Germany defied forecasts of a second quarterly contraction in a row in July-September with inching economic growth, official data showed Thursday, narrowly escaping a recession but with no all-clear for its trade war-battered industries.

Gross domestic product (GDP) expanded 0.1 percent quarter-on-quarter, federal statistics authority Destatis said, beating forecasts of a 0.1 percent contraction from analysts surveyed by Factset.

The statisticians also revised figures for the first half of the year, saying the economy shrank by 0.2 percent in April-June, rather than 0.1 percent as previously reported, and grew 0.5 percent in the first quarter, 0.1 percentage points faster than thought.

As in previous quarters, "positive impulses came above all from consumption" by households and the state, Destatis said in a statement.

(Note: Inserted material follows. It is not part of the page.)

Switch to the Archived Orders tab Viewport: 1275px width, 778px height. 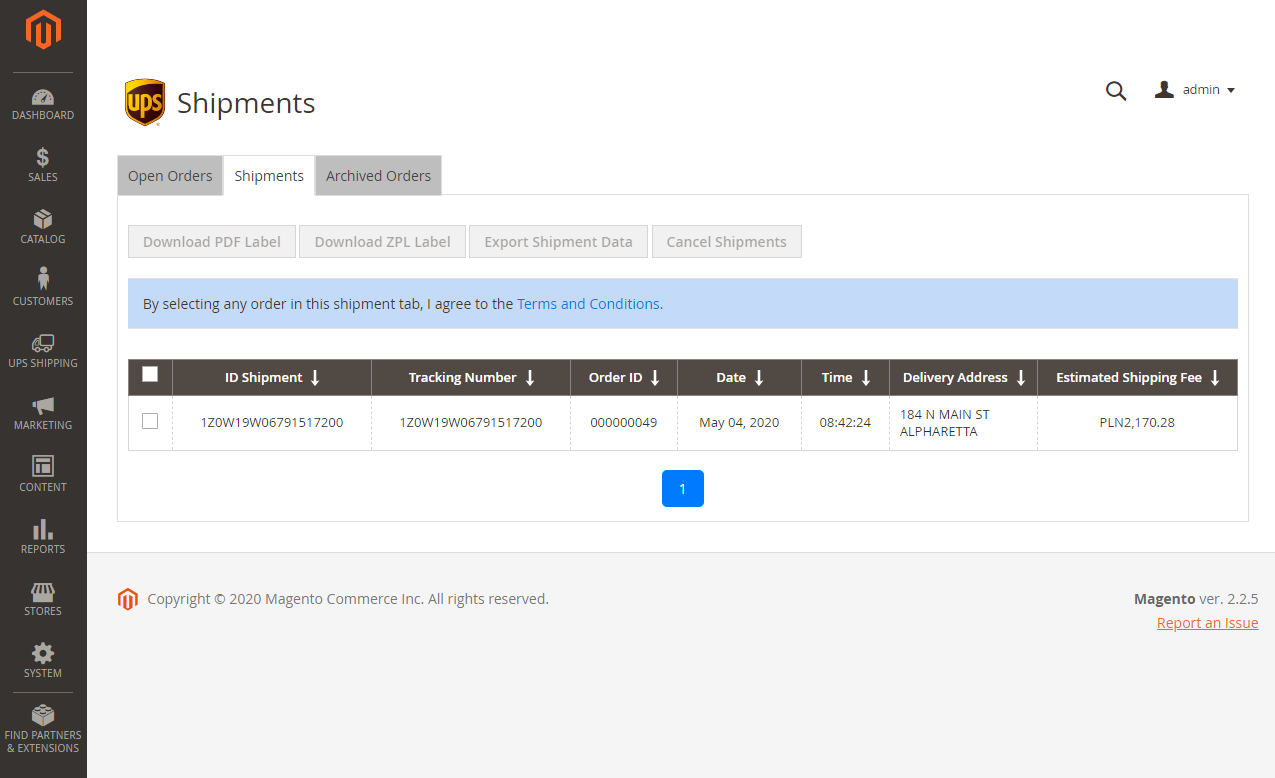pyautogui.click(x=378, y=175)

Exports and construction also expanded, while investments in new equipment fell compared with April-June.

Third-quarter growth was "a hefty, but happy surprise," analyst Jens-Oliver Niklasch of LBBW bank commented.

"In recent months, there were growing hints that other economic sectors were not infected by weakness in industry."

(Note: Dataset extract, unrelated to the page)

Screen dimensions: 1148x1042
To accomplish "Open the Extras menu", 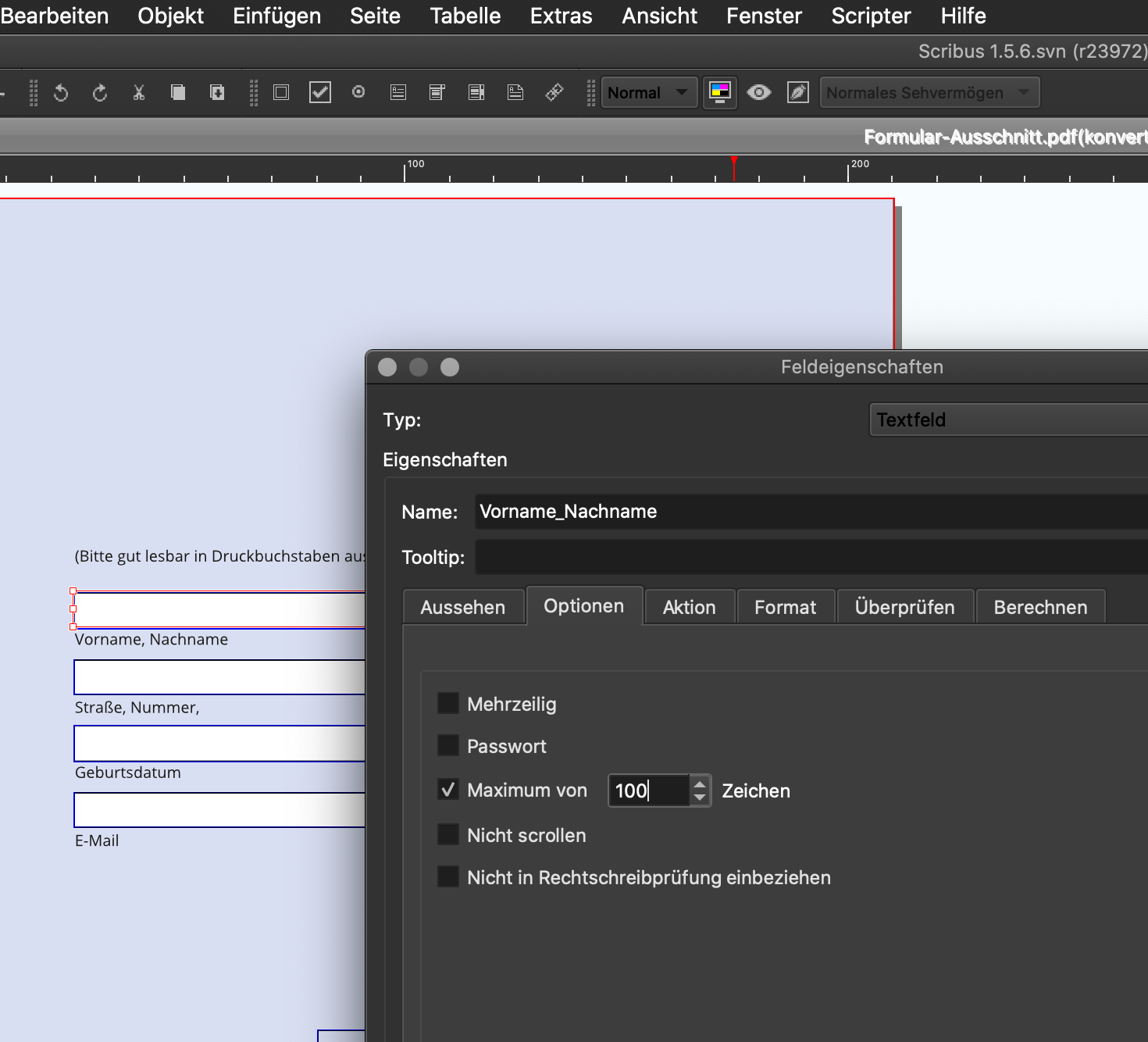I will (561, 16).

Manufacturing has stuttered in recent months, with a 1.3-percent September drop in output contributing to that month's 0.6-percent overall fall in industrial production.

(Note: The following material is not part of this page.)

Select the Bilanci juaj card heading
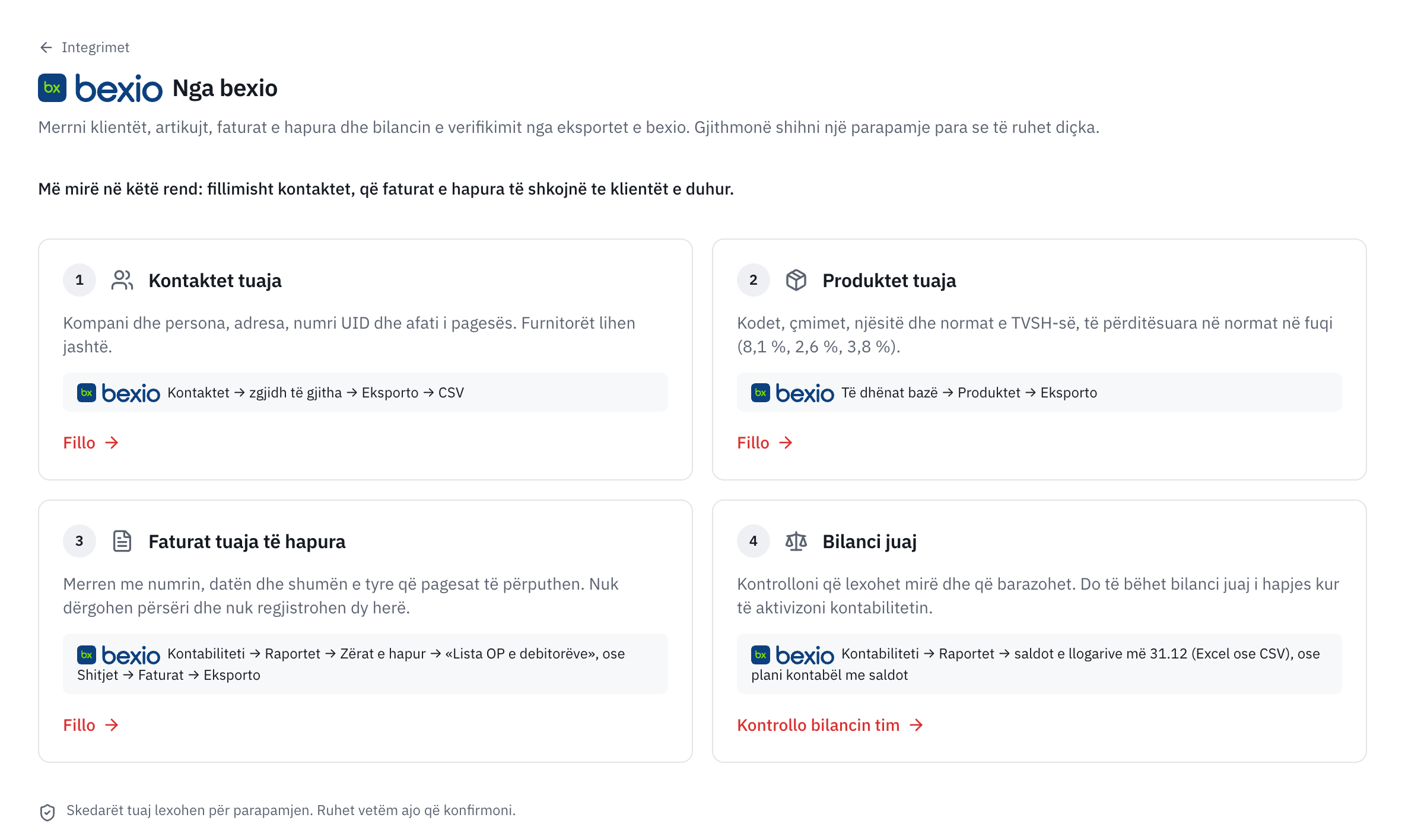Screen dimensions: 1405x840 (869, 542)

German industry, which is mainly oriented towards exports, has suffered months of headwinds from the US-China trade war, President Donald Trump's threat of US duties on European car imports and Brexit uncertainty.

The German government is expecting just 0.5 percent growth this year and last month revised down its projections for 2020 to a 1.0 percent expansion, compared with previous forecasts of 1.5 percent.

Industry's stumbles and fears of recession have revived debate in Germany about whether the government should stick to a self-imposed rule to keep the budget balanced -- a dogma known as the "black zero".

The zero deficit rule is not legally binding -- unlike the "debt brake" which allows for a federal budget deficit of up to 0.35 percent of GDP.

A group of expert economists known as the "Wise Men" earlier this month advised German Chancellor Angela Merkel's government to loosen this tough no-new-debt policy "in case of a broad, deep recession".

But they concluded that Germany was not yet in a situation where relaxing the policy would be justified.

Attention! Has growth been 'decanted' out of the German economy?
Attention! Has growth been 'decanted' out of the German economy? AFP / INA FASSBENDER

The Federation of German Industry said the report was "a wake-up-call to politicians to boost growth".

Merkel has so far ignored the growing calls.

Addressing the economic experts, she said: "You say clearly that a balanced budget and plenty of investment are important, if I understand rightly".

During the G7 summit in August, Merkel said Germany "cannot live sustainably beyond our means" and must be able to finance state pensions for an ageing population.

Looking ahead, surveys of business confidence remain weak despite hints of cooling in the US-China trade war.

"With policymakers unlikely to loosen fiscal policy significantly, we think a mild recession is more likely than not in the coming year," Andrew Kenningham of Capital Economics said.

Germany's European partners and international financial institutions are joining in the calls for Berlin to do more to boost its economy.

French President Emmanuel Macron last week called on Germany to "re-pivot" its budgetary policy to boost European growth.

The European Central Bank's new president Christine Lagarde on October 30 also sent a strong message.

She said that "countries with chronic budget surpluses like the Netherlands and Germany" need to increase spending to redress "imbalances" in the eurozone.

But even easing budgetary policy may not be enough.

A report by Berenberg bank in September said lengthy bureaucracy, under-staffed local governments and slow legal procedures meant that a rapid mobilisation of financial resources would be "difficult".

That may leave domestic consumption holding out as the last remaining buttress of German output.

The "Wise Men" in their report argued that higher salaries and favourable loan conditions in recent years were helping to boost demand.

They argued this in turn could "stimulate growth" in the future through more investment in construction and higher household consumption.